Export as PDF and the quality is decent for digital distribution. For professional print, the lack of bleed marks and CMYK support means you’ll need to adjust in a PDF editor afterward.

Pros:

  • Completely free with no limits
  • Real-time collaboration
  • No account creation needed (if you have Gmail)
  • PDF export always available

Cons:

  • Very few brochure templates
  • No print-specific features (bleed, crop marks)
  • Manual setup for tri-fold dimensions

How to Actually Make a Tri-Fold Brochure (Step by Step)

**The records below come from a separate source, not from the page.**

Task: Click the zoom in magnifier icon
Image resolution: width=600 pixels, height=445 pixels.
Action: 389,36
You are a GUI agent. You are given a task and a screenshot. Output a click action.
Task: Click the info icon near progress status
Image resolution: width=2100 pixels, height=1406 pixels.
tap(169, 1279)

Regardless of which tool you pick, the process is roughly the same. Here’s how I approach it:

Step 1: Set up the right dimensions

A standard tri-fold brochure is 11″ x 8.5″ (landscape) in the US, or 297mm x 210mm (A4 landscape) internationally. Each panel is roughly 3.67″ wide for US Letter. Some tools like Canva have this preset. Others need manual input.

Step 2: Plan your panels

A tri-fold has 6 panels total (3 front, 3 back). The front cover is the right panel of the outer side. The inside left panel is usually first thing people see when they open it – put your strongest content there. Back panel (left outer) is typically contact info.

Step 3: Keep text minimal

Biggest mistake I see: cramming paragraph after paragraph into each panel. A brochure panel has roughly the surface area of a smartphone screen. Stick to headlines, bullet points, and one short paragraph per panel max.

Step 4: Export and check

Always export as PDF for print. Open the PDF at 100% zoom and check that text near the fold lines isn’t too close to the edge. I leave at least 0.25″ margin from any fold line. For tools that don’t show fold guides, I add temporary thin lines as guides and delete them before final export.

For more design tools beyond brochures, take a look at our roundup of the best free graphic design tools.

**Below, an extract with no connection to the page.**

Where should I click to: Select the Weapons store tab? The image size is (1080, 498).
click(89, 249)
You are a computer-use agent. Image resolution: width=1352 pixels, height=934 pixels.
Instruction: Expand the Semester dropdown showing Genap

Which Tool Should You Pick?

Here’s my honest take after testing all of them:

For most people: Canva. The template library and export quality on free plan are unmatched. You’ll have a professional brochure in under an hour even if you’ve never designed anything.

For data-heavy corporate brochures: Visme. The chart tools and typography controls justify the learning curve.

For teams with brand guidelines: Marq. The template locking alone saves hours of “why did someone move the logo?”

For converting existing PDFs to digital: FlipHTML5. Upload, customize, share. Done.

For zero budget, zero friction: Google Slides. No sign-up needed, no limits, no surprises.

If you’re also making presentations alongside brochures, our best free presentation software guide covers overlapping tools.

FAQ

Can I create a brochure online for free without signing up?

Yes. Google Slides lets you create brochures with a Google account (no extra signup). Set custom page dimensions to 11″ x 8.5″ for a standard tri-fold. Canva also offers a limited editor without account creation, though you’ll need to sign up to download.

What is the best free brochure maker for print?

Canva offers the best free print brochure experience. The free plan includes 300 DPI PDF export with optional crop marks and bleed – features most competitors lock behind a paywall. For professional offset printing, you’ll still want to convert to CMYK in a PDF editor since Canva’s free plan exports in RGB only.

What size should a tri-fold brochure be?

Standard US tri-fold brochure size is 11″ x 8.5″ (landscape orientation), which folds into three panels of approximately 3.67″ each. In metric, use A4 landscape (297mm x 210mm). Some print shops accept custom sizes, but sticking to standard dimensions keeps printing costs lower.

Can I make a brochure in Google Docs?

You can, but Google Slides works better. In Slides, go to File > Page setup > Custom and enter your brochure dimensions. You get more layout flexibility with slide-based editing compared to document-based editing in Docs. Both export to PDF for free with no watermarks.

How do I add fold lines to my brochure design?

Canva and Marq show fold guides automatically for brochure templates. In other tools, create thin vertical lines at the fold positions (3.67″ and 7.33″ from the left edge for US Letter tri-fold). Use these as guides while designing, then delete them before exporting. Some print shops prefer you leave the fold marks in – ask your printer first.